Jérémy est un pauvre type déboussolé, qui vient de perdre son boulot et qui en a un peu sa claque du système. Or, un soir, il est renversé par une voiture et tombe dans le coma. Sa mère accepte le protocope du post-mortem et les ennuis commencent. Car dans le même temps, la colère devient plus forte, des petits groupes passent à tabac les zombies, la ville est en état de siège. Heureusement Jérémy a deux amis sur lesquels il peut compter, même si sa nouvelle vie ne ressemble plus à rien, il est dégoûté de lui-même et veut en finir pour de vrai. C'est comme ça qu'il rencontre Hélène et son père, un couple en cavale.
Tous les cinq prennent la fuite, se heurtent au chaos en ville, n'y comprennent plus rien et découvrent ce que le gouvernement tente de cacher derrière une guérilla urbaine. Bref, l'histoire n'est pas facile à présenter mais elle est rapidement captivante à lire. L'atmosphère est morose, un peu dégoûtante parce que les zombies sont affreux et bavent tout le temps, sans quoi ce sont bien eux les victimes et les opprimés. L'histoire dénonce, à travers une histoire fantastique, les dérives de la politique et de l'économie, puis la colère populaire et la tendance à vouloir fustiger de faux coupables, au lieu de chercher plus loin la cause du conflit. Ici les humains sont contre les zombies qu'ils accusent de leur voler leur boulot, on assiste à des scènes de haine, jusqu'à la décision de concentrer tout ce petit monde dans des baraquements. Ni vu, ni connu. Cela ne vous rappelle rien ? 

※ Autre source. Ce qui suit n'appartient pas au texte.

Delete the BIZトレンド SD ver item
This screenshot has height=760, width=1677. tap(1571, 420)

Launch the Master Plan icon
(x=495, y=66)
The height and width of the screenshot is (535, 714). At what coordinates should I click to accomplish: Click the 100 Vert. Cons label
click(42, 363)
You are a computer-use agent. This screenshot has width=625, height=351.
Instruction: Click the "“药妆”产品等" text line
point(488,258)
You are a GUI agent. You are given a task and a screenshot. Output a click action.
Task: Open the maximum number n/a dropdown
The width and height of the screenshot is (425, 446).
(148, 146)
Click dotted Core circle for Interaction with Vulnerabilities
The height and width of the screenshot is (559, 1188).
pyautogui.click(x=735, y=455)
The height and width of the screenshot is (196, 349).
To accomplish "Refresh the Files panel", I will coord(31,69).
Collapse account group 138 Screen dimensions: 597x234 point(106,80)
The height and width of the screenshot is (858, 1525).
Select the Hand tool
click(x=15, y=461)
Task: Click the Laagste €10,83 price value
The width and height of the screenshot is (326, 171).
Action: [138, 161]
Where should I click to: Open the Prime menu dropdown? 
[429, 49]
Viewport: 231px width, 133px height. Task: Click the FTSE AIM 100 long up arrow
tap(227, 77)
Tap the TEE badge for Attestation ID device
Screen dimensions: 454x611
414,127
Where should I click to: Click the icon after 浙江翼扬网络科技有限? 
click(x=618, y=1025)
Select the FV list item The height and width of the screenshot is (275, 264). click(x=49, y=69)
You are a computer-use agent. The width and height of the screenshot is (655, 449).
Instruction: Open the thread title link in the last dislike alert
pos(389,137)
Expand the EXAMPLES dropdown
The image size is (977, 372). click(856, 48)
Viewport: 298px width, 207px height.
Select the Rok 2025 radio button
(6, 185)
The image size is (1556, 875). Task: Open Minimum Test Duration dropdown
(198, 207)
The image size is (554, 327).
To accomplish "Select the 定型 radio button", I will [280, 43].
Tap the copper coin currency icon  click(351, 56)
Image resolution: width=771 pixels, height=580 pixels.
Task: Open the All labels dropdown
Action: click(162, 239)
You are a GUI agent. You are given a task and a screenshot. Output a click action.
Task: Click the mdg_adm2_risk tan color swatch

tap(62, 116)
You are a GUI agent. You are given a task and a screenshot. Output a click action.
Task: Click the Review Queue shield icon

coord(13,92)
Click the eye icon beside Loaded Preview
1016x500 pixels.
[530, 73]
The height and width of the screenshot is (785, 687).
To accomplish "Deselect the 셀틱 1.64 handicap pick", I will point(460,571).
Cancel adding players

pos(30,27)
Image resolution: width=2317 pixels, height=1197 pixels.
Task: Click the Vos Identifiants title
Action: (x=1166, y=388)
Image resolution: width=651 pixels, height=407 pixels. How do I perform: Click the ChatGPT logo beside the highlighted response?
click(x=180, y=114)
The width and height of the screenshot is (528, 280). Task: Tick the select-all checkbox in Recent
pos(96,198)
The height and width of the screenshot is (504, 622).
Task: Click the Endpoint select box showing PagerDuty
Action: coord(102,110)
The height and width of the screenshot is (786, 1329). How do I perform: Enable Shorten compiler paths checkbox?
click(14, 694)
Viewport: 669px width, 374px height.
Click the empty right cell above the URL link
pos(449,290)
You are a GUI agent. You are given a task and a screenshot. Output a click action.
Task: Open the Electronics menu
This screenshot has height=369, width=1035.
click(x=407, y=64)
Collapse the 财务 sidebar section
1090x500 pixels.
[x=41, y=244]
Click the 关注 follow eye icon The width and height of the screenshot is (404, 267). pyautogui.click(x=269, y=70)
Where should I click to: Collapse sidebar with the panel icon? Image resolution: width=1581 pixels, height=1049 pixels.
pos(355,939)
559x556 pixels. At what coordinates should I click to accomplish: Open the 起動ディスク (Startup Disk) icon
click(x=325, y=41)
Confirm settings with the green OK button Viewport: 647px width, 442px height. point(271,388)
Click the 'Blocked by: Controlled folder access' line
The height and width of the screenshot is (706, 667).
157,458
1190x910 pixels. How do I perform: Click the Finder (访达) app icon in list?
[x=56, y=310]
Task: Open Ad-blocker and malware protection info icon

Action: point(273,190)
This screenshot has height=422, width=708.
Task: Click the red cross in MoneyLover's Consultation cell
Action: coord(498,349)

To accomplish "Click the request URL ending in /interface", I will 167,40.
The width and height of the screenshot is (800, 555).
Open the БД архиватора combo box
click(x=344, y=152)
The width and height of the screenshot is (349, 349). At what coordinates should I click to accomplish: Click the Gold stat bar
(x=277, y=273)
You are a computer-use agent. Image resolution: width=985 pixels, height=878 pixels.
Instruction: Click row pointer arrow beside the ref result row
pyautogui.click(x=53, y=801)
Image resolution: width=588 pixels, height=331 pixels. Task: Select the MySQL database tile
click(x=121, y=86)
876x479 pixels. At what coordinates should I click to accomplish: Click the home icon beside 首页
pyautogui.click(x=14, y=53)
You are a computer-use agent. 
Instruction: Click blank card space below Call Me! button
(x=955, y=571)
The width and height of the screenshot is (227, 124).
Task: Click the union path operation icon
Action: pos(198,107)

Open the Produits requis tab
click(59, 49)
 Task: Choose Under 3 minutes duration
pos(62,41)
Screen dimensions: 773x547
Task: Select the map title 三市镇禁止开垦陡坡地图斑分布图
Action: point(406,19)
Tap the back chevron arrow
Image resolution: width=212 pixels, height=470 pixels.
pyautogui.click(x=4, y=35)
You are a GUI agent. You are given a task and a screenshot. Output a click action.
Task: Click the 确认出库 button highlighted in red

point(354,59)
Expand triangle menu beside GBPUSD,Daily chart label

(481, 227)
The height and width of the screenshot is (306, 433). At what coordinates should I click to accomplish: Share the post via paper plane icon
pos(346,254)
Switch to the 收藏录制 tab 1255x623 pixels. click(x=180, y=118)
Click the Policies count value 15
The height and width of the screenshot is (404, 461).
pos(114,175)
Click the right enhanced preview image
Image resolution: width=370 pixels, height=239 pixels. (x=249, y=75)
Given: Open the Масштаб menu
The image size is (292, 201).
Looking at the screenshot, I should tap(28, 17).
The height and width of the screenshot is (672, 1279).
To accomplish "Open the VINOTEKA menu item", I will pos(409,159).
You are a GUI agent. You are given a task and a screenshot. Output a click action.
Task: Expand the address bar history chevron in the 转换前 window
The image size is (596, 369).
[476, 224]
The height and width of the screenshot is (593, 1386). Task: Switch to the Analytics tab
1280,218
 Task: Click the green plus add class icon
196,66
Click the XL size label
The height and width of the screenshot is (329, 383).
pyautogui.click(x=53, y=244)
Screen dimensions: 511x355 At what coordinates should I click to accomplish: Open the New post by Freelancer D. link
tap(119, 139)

Même histoire, même combat. Il s'agit une nouvelle fois de politique-fiction, et c'est terriblement réaliste. Cela se lit d'une traite, ça marque, c'est fort et ça fait réfléchir. La fin est ouverte, je ne pense pas qu'il y aura une suite, peut-être est-ce frustrant... mais l'issue paraît logique, si on y réfléchit bien. 
Pierre Maurel, pour moi, une découverte : à suivre !

Post Mortem, par Pierre Maurel (Gallimard, coll. Bayou, 2012) 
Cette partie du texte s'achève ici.